The following will install all dependencies for 3DVNet training and evaluation. This installation has only been tested on Ubuntu 20.04.
conda create -n 3dvnet python=3.8 -y
conda activate 3dvnet
pip install torch==1.7.1+cu110 torchvision==0.8.2+cu110 torchaudio==0.7.2 -f https://download.pytorch.org/whl/torch_stable.html
pip install \
pytorch-lightning==1.1.2 \
wandb \
tqdm \
opencv-python \
open3d==0.11.2 \
scikit-image==0.17.2 \
pyrender \
trimesh \
kornia==0.4.1 \
path
# PyTorch Geometric installation
pip install torch-scatter==2.0.5 -f https://data.pyg.org/whl/torch-1.7.1+cu110.html
pip install torch-sparse==0.6.8 -f https://data.pyg.org/whl/torch-1.7.1+cu110.html
pip install torch-cluster==1.5.8 -f https://data.pyg.org/whl/torch-1.7.1+cu110.html
pip install torch-geometric==1.6.3
# Minkowski Engine installation (https://github.com/NVIDIA/MinkowskiEngine)
# note our code is only tested with Minkowski Engine 0.5.0
conda install openblas-devel -c anaconda -y
export CUDA_HOME=/usr/local/cuda-11.xx # replace with local cuda version >=11.0
pip install -U git+https://github.com/NVIDIA/MinkowskiEngine -v --no-deps --install-option="--blas_include_dirs=${CONDA_PREFIX}/include" --install-option="--blas=openblas"
# finally, install code as editable local package
python -m pip install --editable . --user
The following will install all additional dependencies for evaluating competing baselines. Should any dependency issues arise, we refer you to the author's original codebase for specific installation instructions.
# Atlas (note installation has been changed from original Atlas to match our cudatoolkit/pytorch version)
python -m pip install detectron2 -f https://dl.fbaipublicfiles.com/detectron2/wheels/cu110/torch1.7/index.html
# NeuralRecon (torchsparse: https://github.com/mit-han-lab/torchsparse)
sudo apt-get install libsparsehash-dev
pip install --upgrade git+https://github.com/mit-han-lab/torchsparse.git@v1.2.0
pip install loguru transforms3d
See data_preprocess
directory for data preprocessing scripts for ScanNet, ICL-NUIM, and TUM-RGBD. We briefly outline the ScanNet preprocessing.

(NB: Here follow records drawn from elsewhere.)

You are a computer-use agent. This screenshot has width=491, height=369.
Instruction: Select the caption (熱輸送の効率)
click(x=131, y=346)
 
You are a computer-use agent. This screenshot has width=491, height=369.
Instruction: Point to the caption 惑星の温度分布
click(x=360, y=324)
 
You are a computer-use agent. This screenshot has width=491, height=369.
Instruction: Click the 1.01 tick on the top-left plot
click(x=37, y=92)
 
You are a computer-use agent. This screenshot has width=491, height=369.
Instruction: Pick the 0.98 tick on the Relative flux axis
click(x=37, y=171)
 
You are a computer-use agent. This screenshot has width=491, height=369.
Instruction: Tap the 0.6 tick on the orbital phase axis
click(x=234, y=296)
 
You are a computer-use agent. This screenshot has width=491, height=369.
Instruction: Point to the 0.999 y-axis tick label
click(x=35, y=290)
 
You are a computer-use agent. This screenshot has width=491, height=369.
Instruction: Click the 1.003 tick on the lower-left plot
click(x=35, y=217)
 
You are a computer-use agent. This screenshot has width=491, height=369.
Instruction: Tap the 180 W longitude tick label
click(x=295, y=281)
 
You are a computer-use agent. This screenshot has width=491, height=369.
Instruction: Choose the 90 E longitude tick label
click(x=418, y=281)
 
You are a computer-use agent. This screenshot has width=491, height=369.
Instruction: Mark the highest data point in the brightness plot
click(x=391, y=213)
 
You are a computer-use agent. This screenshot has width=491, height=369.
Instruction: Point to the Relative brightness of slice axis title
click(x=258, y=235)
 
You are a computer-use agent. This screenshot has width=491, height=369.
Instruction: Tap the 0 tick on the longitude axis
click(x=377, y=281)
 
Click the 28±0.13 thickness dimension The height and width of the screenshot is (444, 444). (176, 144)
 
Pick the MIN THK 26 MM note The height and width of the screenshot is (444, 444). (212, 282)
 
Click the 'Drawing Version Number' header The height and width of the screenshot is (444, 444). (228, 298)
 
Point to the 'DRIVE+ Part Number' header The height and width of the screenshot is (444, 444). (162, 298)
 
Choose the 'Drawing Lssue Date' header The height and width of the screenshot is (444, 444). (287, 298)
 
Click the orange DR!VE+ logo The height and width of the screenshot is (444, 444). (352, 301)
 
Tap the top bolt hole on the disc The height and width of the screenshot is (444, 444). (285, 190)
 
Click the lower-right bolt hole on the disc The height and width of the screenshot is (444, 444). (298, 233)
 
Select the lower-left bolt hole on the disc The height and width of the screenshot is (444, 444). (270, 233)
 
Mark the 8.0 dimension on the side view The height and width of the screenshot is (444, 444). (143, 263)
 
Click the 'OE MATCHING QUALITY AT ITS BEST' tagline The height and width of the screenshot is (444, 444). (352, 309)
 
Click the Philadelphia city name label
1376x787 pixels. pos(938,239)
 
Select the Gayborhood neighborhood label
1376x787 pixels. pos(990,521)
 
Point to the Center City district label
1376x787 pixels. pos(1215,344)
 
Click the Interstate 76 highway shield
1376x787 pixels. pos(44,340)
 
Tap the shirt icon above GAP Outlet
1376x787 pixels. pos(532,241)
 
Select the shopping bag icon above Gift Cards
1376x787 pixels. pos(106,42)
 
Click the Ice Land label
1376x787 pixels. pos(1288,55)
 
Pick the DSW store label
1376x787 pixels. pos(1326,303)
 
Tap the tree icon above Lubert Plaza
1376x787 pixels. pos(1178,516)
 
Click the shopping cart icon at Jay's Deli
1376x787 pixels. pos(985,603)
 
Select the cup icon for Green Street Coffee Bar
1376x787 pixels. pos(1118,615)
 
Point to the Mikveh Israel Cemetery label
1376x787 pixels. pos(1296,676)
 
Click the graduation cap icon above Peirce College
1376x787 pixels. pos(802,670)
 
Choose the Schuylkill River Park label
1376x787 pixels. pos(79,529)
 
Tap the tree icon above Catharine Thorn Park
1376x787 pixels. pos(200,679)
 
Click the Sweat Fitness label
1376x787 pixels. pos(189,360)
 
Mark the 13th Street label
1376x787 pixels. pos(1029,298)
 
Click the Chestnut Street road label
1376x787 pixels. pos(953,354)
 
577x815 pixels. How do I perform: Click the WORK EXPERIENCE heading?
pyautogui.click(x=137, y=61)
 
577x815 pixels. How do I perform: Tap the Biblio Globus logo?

Given an existing ScanNet directory scannet_src
extracted using the author provided extraction scripts, run
python data_preprocess/preprocess_scannet.py --src path/to/scannet_src --dst path/to/new/scannet_dst
NOTE: If --src
and --dst
are the same directory, you will overwrite your existing ScanNet dataset.
This script expects a ScanNet src directory with structure
scannet_src/
scannetv2_*.txt
scans*/
scene_****_**/
scene_****_**_vh_clean_2.ply
color/
depth/
intrinsic/
pose/
and creates a new ScanNet directory with structure
scannet_dst/
scannetv2_*.txt
scans*/
scene_****_**/
info.json
scene_****_**_vh_clean_2.ply
color/
depth/
with depth and color images resized properly. The info.json
file is used by the dataloader for frame selection. Once data has been preprocessed, modify mv3d/config.py
such that SCANNET_DIR = path/to/scannet_dst
. mv3d/dsets/dataset.py
can be run as a script to visualize a random ScanNet scene. This can be used for convenient debugging of the data preprocessing.
We use PyTorch Geometric edge indexing to specify our reference and source images in each batch from our dataloader. Specifically, our batch of images is returned from the dataloader flattened, i.e. batch.images.shape = [num_images, 3, 256, 320]
. The attribute batch.ref_src_idx
of shape [2, num_source_images]
then specifies the corresponding reference and source images, and batch.images_batch
specifies the corresponding batch index of each image. We find the flexibility of this setup quite convenient. See the linked PyTorch Geometric documentation for more details.
All training parameters can be changed in mv3d/config.py
. For logging, we use wandb. It should be quite easy to modify the code to use TensorBoard. Initial training is done with the CNN backbone fixed. Simply run python train.py
. No args are used, all parameters are specified in mv3d/config.py
. Once a model has converged in the previous run (~120 epochs), specify model save location using the PATH
variable in mv3d/config.py
. Run mv3d/finetune.py
until convergence (~100 epochs).
For each baseline used for comparison and not trained on ScanNet, we include a fine-tuning script finetune.py
. We also provide our fine-tuned weights trained using the fine-tuning script.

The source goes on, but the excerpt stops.